__ПИСЬМЕННОЕ ЗАДАНИЕ 1__.
Внесите в таблицу Markdown строки списка, начав со строки, где есть "775) label: HVC306CTRU", и закончив строкой, где есть "7, 907, 12)", включительно; пустые строки пропустите. Столбцы озаглавьте «Номер» и «Строка».

__ОТРЫВОК ДЛЯ ЧТЕНИЯ__.
-------
Бесспорно, пророческая миссия Шевченко продолжается и ныне, и он обходит «моря и земли», своим божественным глаголом зовет людей к добру и справедливости, к всемирному братству и всесветной вольности. Но в моем представлении он всегда стоит на Чернечьей горе и в грустном раздумье глядит на приднестровские степи. Грусть поэта понятна — давно сказано, что во многой мудрости много печали. Правда, в грусти Шевченко много еще и сердечного тепла и участия, которых и по сию пору так не хватает человеческой душе в этом суровом мире. И не только это, грусть поэта исполнена еще и той украинской или особенной шевченковской нежности к людям, которой и названия-то нет на человеческом языке.
Я это чувствую из своего кавказского далека и молча встаю перед ним с опущенной в поклоне головой, благославляя про себя тот час, когда впервые услышал голос украинской песни, когда впервые стал по складам разбирать шевченковское — «За горами гори, хмарою повити» — и вздрогнуло мальчишеское сердце: Он знал о нас, Он нас любил!
УКРАИНО, НЕНЬКО!
Знаю, на такое сыновнее обращение имеют право только родные дети Украины. Но не спешите корить меня. Не всуе это сказано. За суесловие и лесть в моем родном краю презирали человека, как плюгавого ползунка, и ни во что не ставили всю жизнь. И это внушение я впитал с молоком матери.
Помню всюду и всегда, что у меня есть своя мать. И она для меня если и не самая красивая, то самая любимая на свете. Свой сыновний долг перед ней тоже разумею. Но меня родимая мать учила с малых лет обращаться к незнакомой женщине: «Здравствуй, доля моей матери!» И это значило одно: каждая мать на земле и тебе приходится немного матерью, и перед каждой матерью у тебя есть доля сыновнего долга. Разумеется, от каждой матери ты вправе ожидать любви и участия к своей судьбе. Но твое счастье в том, чтобы искренней любовью, заботой и усердным трудом оплатить хоть малую толику своего долга и перед родившей тебя матерью и перед всеми матерями на земле.
Может быть, это — черта стародавней родовой нравственности, но оттого она не становится ни устаревшей, ни неприемлемой. Ведь это по человечески справедливо и потому мне по душе. И я верен этой нравственной максиме, как доброму внушению родной матери в далеком детстве. Ведь и образ Украины-матери вошел в мое сердце в те годы — из народной песни, из стихов Шевченко, потом из украинской художественной и исторической литературы, из самого украинского языка.
И виделась мне Украина в далеких кавказских горах, — словно смотрел на ее лицо в перевернутый бинокль, — в необычайной романтической красе, в ярком сиянии, «торжественно и чудно».
-------
__ПИСЬМЕННОЕ ЗАДАНИЕ 2__.
Какими словами, согласно отрывку о Шевченко, мать с малых лет учила обращаться к незнакомой женщине?

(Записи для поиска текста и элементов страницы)
-------
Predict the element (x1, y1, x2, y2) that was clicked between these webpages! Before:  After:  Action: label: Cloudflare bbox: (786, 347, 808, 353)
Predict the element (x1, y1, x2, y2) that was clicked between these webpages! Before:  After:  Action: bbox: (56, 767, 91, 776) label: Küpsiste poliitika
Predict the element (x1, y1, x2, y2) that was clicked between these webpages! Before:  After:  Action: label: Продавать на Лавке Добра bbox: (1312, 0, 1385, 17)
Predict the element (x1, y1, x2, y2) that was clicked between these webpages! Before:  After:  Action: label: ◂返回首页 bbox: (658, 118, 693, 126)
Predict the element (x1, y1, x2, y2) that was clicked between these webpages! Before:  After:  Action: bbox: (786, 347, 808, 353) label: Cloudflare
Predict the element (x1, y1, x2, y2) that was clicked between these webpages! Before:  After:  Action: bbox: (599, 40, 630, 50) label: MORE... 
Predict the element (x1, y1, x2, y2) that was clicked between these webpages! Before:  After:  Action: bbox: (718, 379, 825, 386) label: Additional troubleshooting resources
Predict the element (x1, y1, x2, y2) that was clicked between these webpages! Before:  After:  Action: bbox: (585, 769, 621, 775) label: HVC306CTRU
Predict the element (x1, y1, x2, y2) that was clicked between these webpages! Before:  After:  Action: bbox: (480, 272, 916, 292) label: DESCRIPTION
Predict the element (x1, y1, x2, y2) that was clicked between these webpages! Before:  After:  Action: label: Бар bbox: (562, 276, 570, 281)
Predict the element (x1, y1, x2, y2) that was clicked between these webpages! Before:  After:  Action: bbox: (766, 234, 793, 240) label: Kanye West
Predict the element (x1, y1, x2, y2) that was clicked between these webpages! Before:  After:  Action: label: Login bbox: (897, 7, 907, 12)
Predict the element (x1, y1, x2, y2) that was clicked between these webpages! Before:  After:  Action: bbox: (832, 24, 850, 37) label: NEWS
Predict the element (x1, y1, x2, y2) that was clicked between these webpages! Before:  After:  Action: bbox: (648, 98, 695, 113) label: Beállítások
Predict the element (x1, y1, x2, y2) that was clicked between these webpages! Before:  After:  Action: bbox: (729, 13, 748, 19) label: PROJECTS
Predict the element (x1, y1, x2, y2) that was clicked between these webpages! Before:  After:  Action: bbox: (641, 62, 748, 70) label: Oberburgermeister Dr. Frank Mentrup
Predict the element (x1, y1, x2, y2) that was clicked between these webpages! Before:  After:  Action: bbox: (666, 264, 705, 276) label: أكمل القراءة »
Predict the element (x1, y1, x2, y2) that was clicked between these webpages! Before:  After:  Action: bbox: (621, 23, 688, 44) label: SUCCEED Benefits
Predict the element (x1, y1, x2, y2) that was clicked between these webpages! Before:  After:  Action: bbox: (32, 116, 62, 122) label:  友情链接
-------
__ОЖИДАЕМЫЙ ОТВЕТ 1__.
| Номер | Строка |
|---|---|
| 1 | Predict the element (x1, y1, x2, y2) that was clicked between these webpages! Before:  After:  Action: bbox: (585, 769, 621, 775) label: HVC306CTRU |
| 2 | Predict the element (x1, y1, x2, y2) that was clicked between these webpages! Before:  After:  Action: bbox: (480, 272, 916, 292) label: DESCRIPTION |
| 3 | Predict the element (x1, y1, x2, y2) that was clicked between these webpages! Before:  After:  Action: label: Бар bbox: (562, 276, 570, 281) |
| 4 | Predict the element (x1, y1, x2, y2) that was clicked between these webpages! Before:  After:  Action: bbox: (766, 234, 793, 240) label: Kanye West |
| 5 | Predict the element (x1, y1, x2, y2) that was clicked between these webpages! Before:  After:  Action: label: Login bbox: (897, 7, 907, 12) |

__ОЖИДАЕМЫЙ ОТВЕТ 2__.
«Здравствуй, доля моей матери!»